_THE TASK_.
Rename "Realtor" to "Estate agent" throughout the material below, then reproduce every line with nothing else changed and without the pictures.

(Dataset entries)
══════

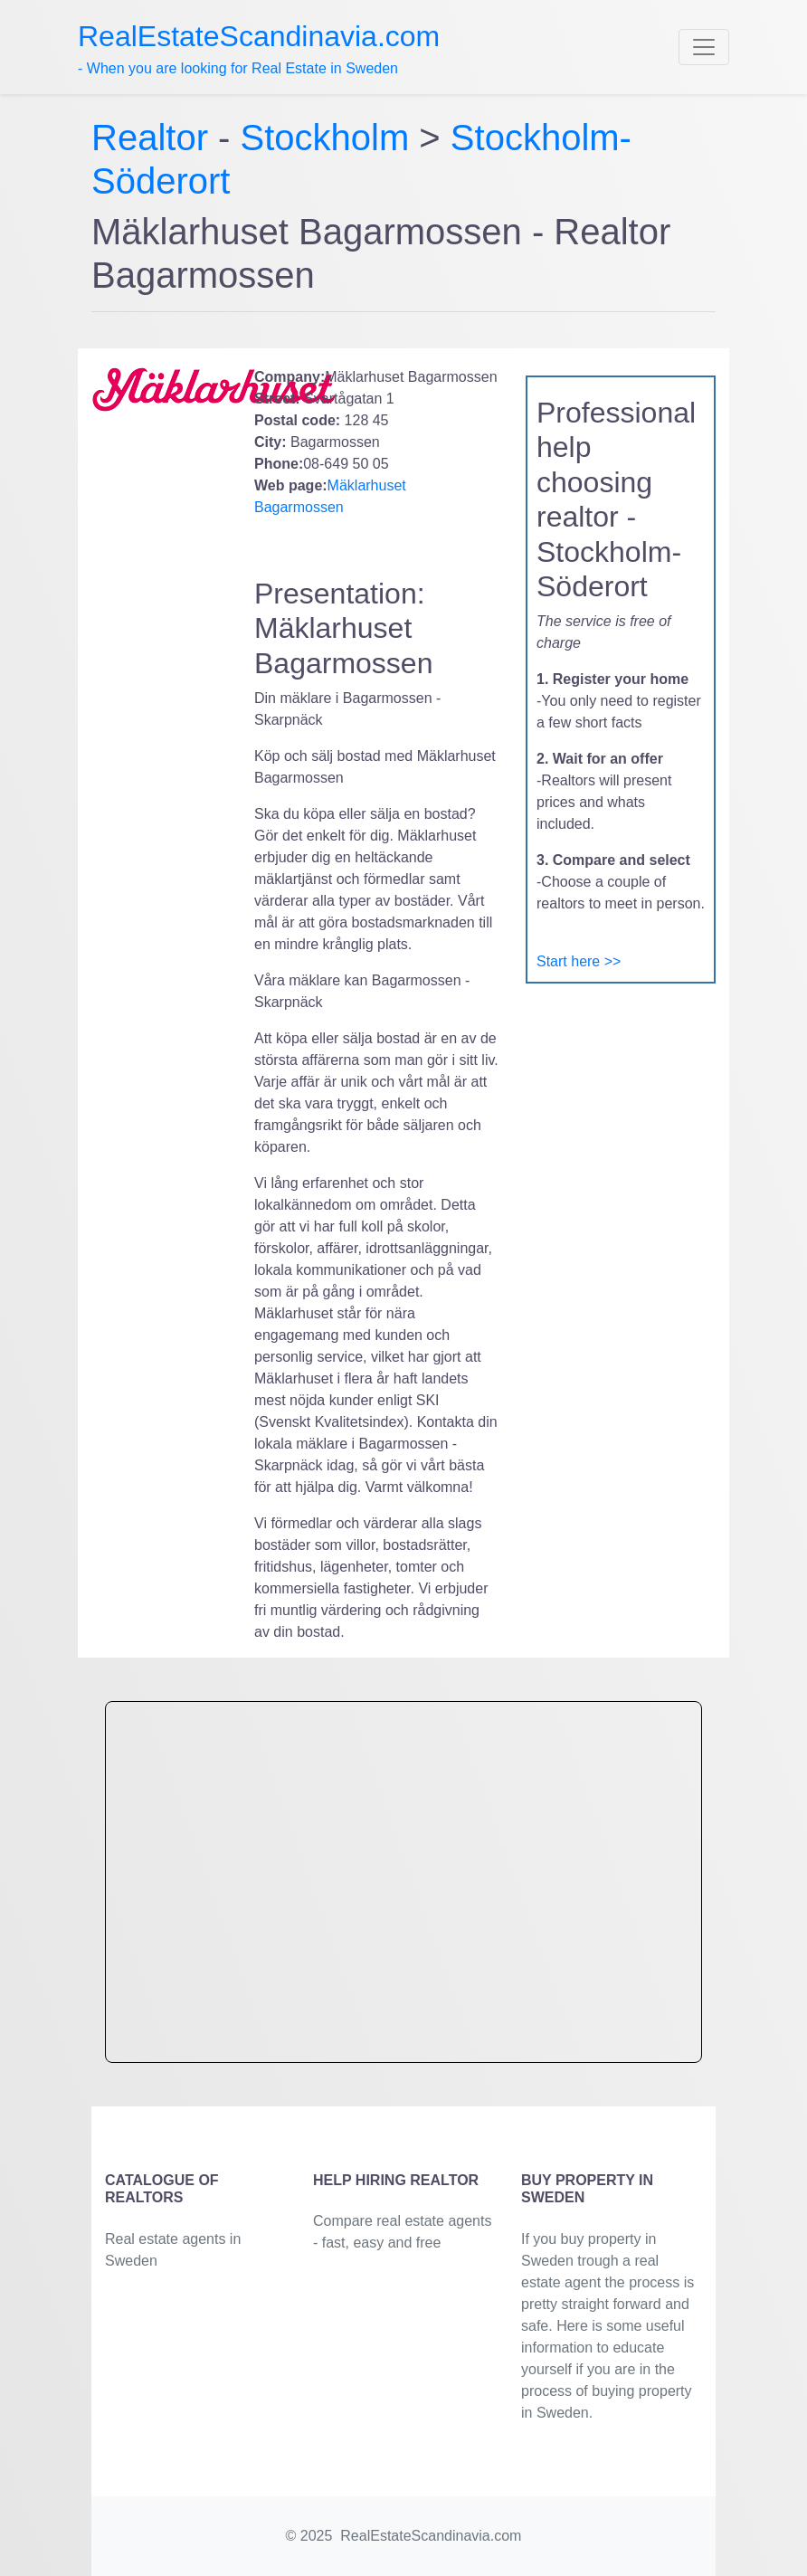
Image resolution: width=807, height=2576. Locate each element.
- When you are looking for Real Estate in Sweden (259, 48)
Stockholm (325, 137)
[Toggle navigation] (704, 47)
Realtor (154, 137)
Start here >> (578, 961)
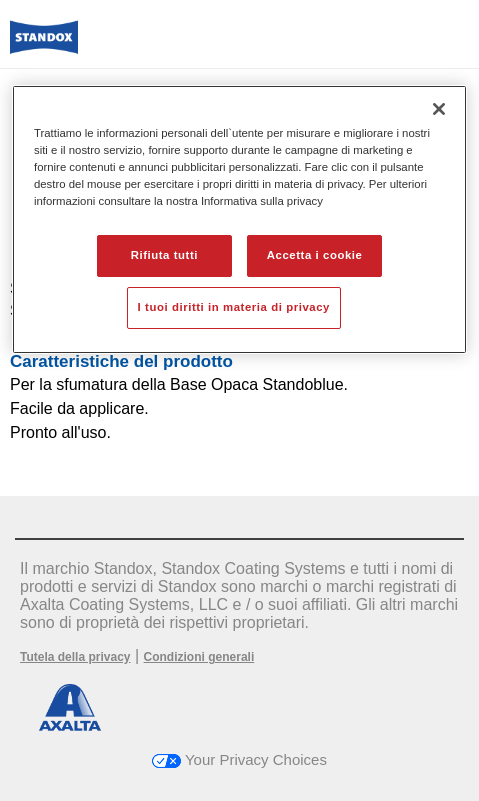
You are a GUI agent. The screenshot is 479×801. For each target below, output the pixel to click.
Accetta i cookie (315, 255)
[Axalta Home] (44, 45)
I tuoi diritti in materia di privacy (234, 307)
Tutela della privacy (75, 657)
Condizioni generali (199, 657)
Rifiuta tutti (164, 255)
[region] (239, 219)
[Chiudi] (439, 109)
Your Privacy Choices (239, 759)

══════

_ANSWER FOR THIS EXERCISE_.
Image resolution: width=807, height=2576. Locate each element.
- When you are looking for Real Estate in Sweden (259, 48)
Stockholm (325, 137)
[Toggle navigation] (704, 47)
Estate agent (154, 137)
Start here >> (578, 961)
You are a GUI agent. The screenshot is 479×801. For each target below, output the pixel to click.
Accetta i cookie (315, 255)
[Axalta Home] (44, 45)
I tuoi diritti in materia di privacy (234, 307)
Tutela della privacy (75, 657)
Condizioni generali (199, 657)
Rifiuta tutti (164, 255)
[region] (239, 219)
[Chiudi] (439, 109)
Your Privacy Choices (239, 759)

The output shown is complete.